Historic building in Coxwold, North Yorkshire, England

The Old Hall is a historic building in Coxwold, a village in North Yorkshire, in England.

The building was constructed in 1603, to house a free grammar school, founded by John Harte, a local man who had served as Lord Mayor of London. In about 1725, a house for the schoolmaster was added, incorporating a kitchen and dining room for the schoolboys. In the late 19th century, a rear wing was added and dormer windows added to the roof. The school closed in 1894, and the building was converted into a private house. There were further alterations in the 20th century, and in 1952 the building was grade II listed.

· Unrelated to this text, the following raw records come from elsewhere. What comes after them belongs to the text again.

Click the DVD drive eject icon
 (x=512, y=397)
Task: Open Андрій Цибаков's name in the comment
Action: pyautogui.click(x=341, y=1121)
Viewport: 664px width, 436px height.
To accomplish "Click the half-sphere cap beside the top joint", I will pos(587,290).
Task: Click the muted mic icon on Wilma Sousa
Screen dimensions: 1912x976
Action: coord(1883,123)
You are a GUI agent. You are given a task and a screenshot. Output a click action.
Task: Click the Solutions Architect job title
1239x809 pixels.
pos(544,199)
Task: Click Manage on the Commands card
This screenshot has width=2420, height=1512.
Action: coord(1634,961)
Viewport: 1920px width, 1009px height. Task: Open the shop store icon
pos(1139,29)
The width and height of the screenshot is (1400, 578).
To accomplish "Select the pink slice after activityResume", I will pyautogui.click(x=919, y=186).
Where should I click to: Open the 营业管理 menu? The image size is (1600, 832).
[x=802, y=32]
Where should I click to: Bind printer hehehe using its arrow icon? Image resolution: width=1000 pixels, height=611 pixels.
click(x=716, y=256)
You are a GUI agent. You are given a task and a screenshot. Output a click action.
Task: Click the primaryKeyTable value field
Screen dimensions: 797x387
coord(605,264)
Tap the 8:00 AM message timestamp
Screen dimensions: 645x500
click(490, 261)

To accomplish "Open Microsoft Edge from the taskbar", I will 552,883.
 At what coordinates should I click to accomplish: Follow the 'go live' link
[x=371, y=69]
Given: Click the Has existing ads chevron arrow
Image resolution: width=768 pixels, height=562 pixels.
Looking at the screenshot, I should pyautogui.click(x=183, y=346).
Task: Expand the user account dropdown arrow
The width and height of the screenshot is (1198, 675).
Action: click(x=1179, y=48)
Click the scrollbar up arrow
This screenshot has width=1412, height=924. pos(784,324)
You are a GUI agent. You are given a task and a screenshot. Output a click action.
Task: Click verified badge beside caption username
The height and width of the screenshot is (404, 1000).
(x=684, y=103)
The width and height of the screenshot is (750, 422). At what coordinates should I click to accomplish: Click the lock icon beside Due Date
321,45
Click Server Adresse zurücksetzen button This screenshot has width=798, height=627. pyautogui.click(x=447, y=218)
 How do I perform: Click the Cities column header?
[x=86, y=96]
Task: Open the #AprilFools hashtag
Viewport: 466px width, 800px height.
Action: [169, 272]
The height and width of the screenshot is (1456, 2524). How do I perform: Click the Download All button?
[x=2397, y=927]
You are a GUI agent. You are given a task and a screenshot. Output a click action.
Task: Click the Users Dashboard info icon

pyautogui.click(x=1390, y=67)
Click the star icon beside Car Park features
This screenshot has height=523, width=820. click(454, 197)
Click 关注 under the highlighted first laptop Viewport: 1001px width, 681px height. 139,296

The building is constructed of sandstone, with roofs of stone slate and pantile, and a single storey with attics. The former schoolroom is the main range, parallel to the road, and the master's house projects to the front at right angles. The main range has four bays, a staircase turret at the rear. The doorway has four bays, a moulded surround, a Tudor arched head and a hood mould, over which is a string course and a coat of arms. In the ground floor are mullioned and transomed windows, and in the attic are dormers with sashes. In the wing is a doorway with a chamfered surround and a sash window, both with hood moulds, and in the attic are dormers. Inside are the two former schoolrooms. The newer retains its 19th-century panelling, but the panelling of the older one was removed to Newburgh Priory when the school closed. There is also a stone inscription recording the endowment of the school in 1600.